A sudden insomnia attack and a few friend's websites/blogs have inspired me to start my own blog, a sort of tribute to my OT journey. I have a great vision of this lasting throughout my entire career, with only HIPAA standing in my way. Here goes nothin'...
Monday, April 26, 2010
Occupational Therapy Songs on Youtube!
Friday, April 16, 2010
An Ethical Dilema: Do Not Resuscitate Orders
Relevant Information: Typically, when an individual goes into cardiac or respiratory arrest, health care practitioners will resuscitate him or her to restore function of the arrested system (Cleveland Clinic, 2010). Not only does this include manual CPR, but resuscitation drugs, artificial airways, respiratory assistance, cardiac monitoring, and others are considered forms of resuscitation (Cleveland Clinic, 2010). However, CPR has been minimally successful with certain diagnoses and conditions, and patients may choose to sign DNRs based on this information. See Table 1 for more information:
Table 1:
Diagnosis or Condition | Probability of Success |
Septic Shock | 0% |
Acute Stroke | 0% |
Metastatic Cancer | 0% |
Severe Pneumonia | 0% |
Hypotension | 2% |
AIDS | 2% |
Renal Failure | 3% |
Homebound Lifestyle | 4% |
Age Greater Than 70 | 4% (Survival to Discharge) |
(Braddock, 1998)
The problem: The problem again, lies within the concept of autonomy. With end of life care, there will always be conflicts between the autonomy of the professional, the patient, and the patient’s family, all of which can potentially have different views of how the issue should be handled. A patient may be ready to let go, or he or she may be determined to fight until the end. The family’s feelings on the issue can range across the same continuum. These views will greatly affect the patient/family’s willingness to sign a DNR order. Under the principle of autonomy, the clients should be the ultimate decision makers, choosing what is best for themselves or their loved ones. For the health care professional, a much more complicated ethical dilemma is involved with DNRs. First, the professional has a duty to disclose accurate information about the patient’s condition to him or her. This duty lies under the ethical principle of veracity, which is truth telling (Crabtree, 1999). The professional also has a duty to respect the autonomy of the patient, allowing him or her to make decisions on his or her care if possible. Yet another duty of the professional is to allocate healthcare resources effectively and efficiently, demonstrating the ethical principle of justice (fairness) (Crabtree, 1999). For example, an individual who is not likely to survive cardiac or respiratory arrest should not receive CPR as it may be a waste of precious healthcare time and dollars. DNRs are complicated ethical dilemmas; each differs greatly depending on the case. Doctors and Nurses work closest to DNRs, however, therapy professionals may be involved in DNR dilemmas as well.

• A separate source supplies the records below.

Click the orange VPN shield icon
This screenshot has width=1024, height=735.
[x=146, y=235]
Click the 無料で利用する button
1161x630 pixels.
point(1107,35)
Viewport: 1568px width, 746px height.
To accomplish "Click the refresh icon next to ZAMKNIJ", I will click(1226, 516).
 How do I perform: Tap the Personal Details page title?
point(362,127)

Type of Setting or Practice: Because DNRs are used to prevent unnecessary and unwanted end-of-life treatment, they will most likely be seen when working with the elderly populations. Therefore, occupational therapists would most likely encounter DNRs in skilled nursing facilities and inpatient rehabilitation settings. Therapists working with these clients need to be aware of whether their patients have or have not signed DNR orders. If a therapist were to ignore a DNR order or neglect to resuscitate an individual who has not signed a DNR, a serious malpractice lawsuit might ensue.

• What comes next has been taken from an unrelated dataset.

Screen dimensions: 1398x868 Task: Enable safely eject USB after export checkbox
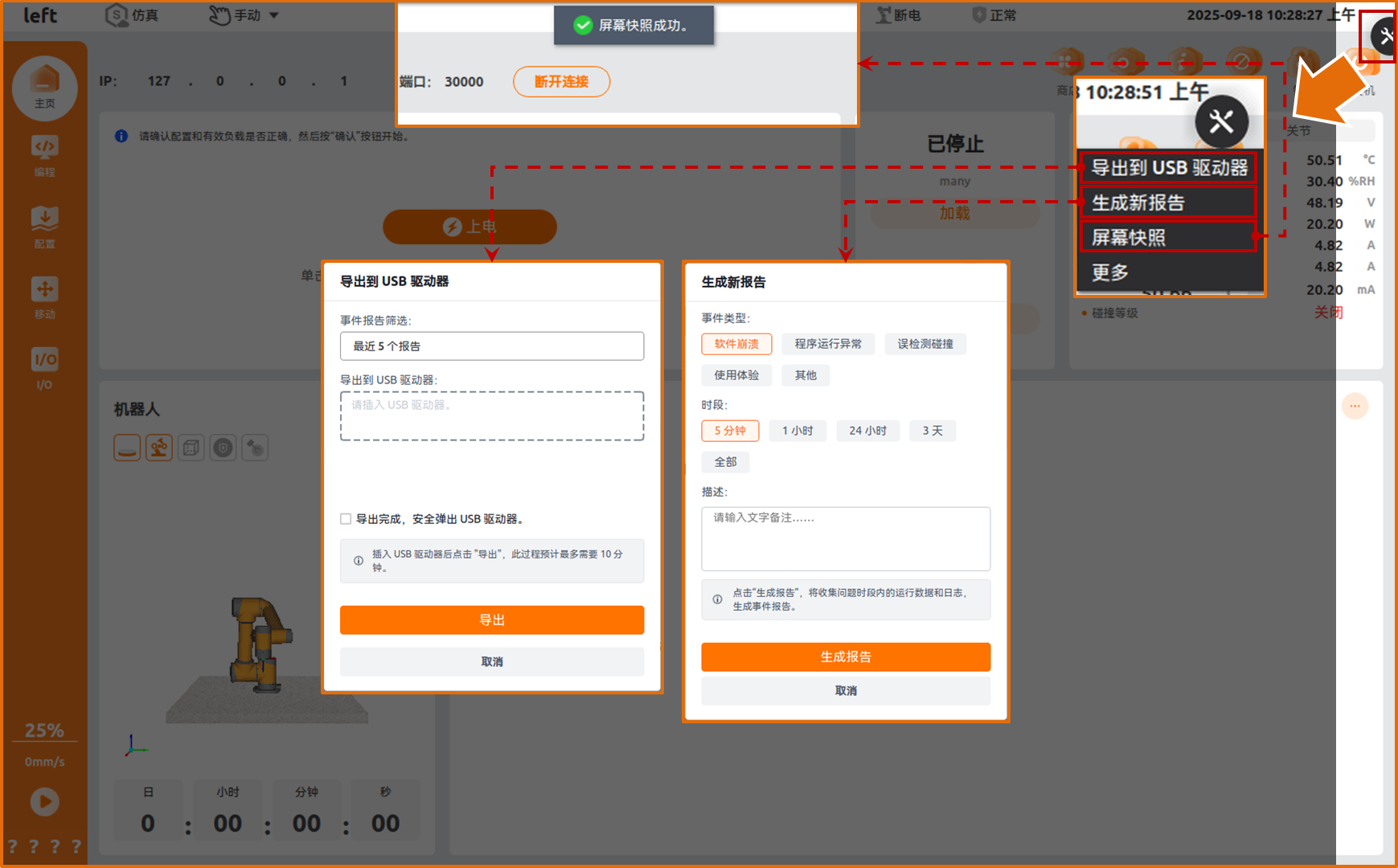pos(346,519)

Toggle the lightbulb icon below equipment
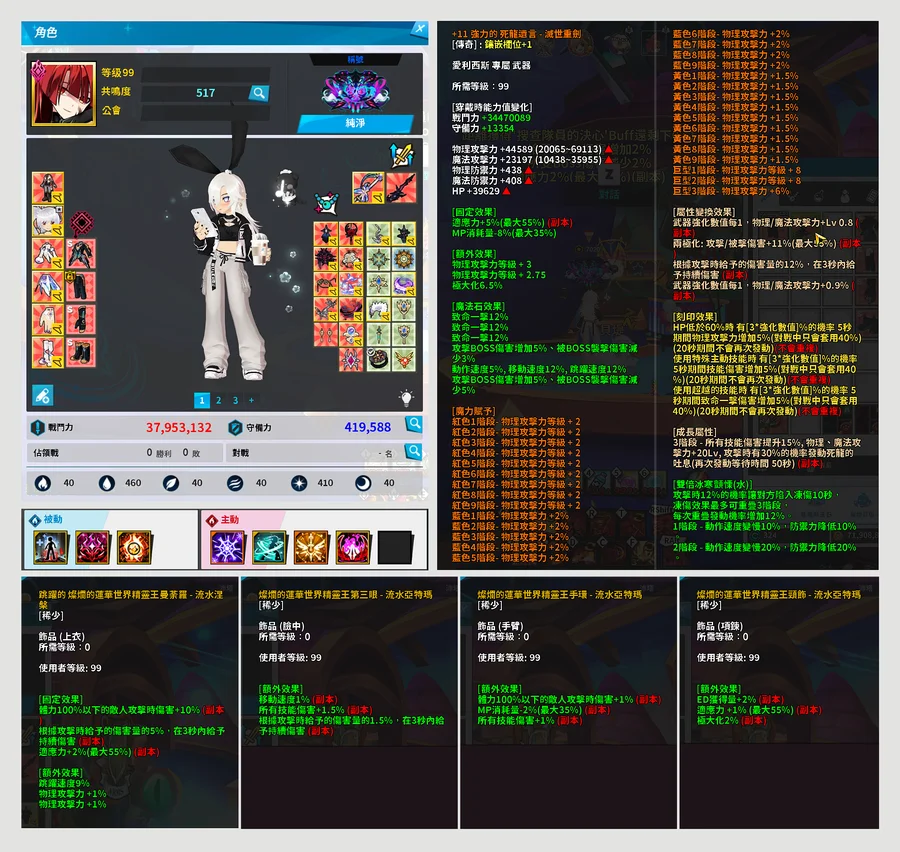[407, 397]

Six Step Process for Ethical Decision Making: Purtilo’s (2005) six step process for ethical decision making provides therapists with a process for making appropriate decisions in ethical scenarios. The six steps are as follows: gather relevant information, identify the type of ethical problem, analyze the problem using ethics theories or approaches, explore the practical alternatives, act, and evaluate the process and outcome (Purtilo, 2005). This process allows therapists to slow down, think through their actions, and make the best choice for themselves and their patients.
Braddock, C. H. (1998). Do not resuscitate orders. Ethics In Medicine. Retrieved from http://depts. washington.edu/bioethx/topics/dnr.html.
Cleveland Clinic. (2010). Policy on do not resuscitate. Retrieved from http://www.clevelandclinic.org/ bioethics/policies/dnr.html
Crabtree, J. L. (1999). Ethics of culture in rehabilitation. In M. Royeen & J. Crabtree (Eds.), Culture in rehabilitation: From competency to proficiency (59-71). Upper Saddle River, NJ: Pearson.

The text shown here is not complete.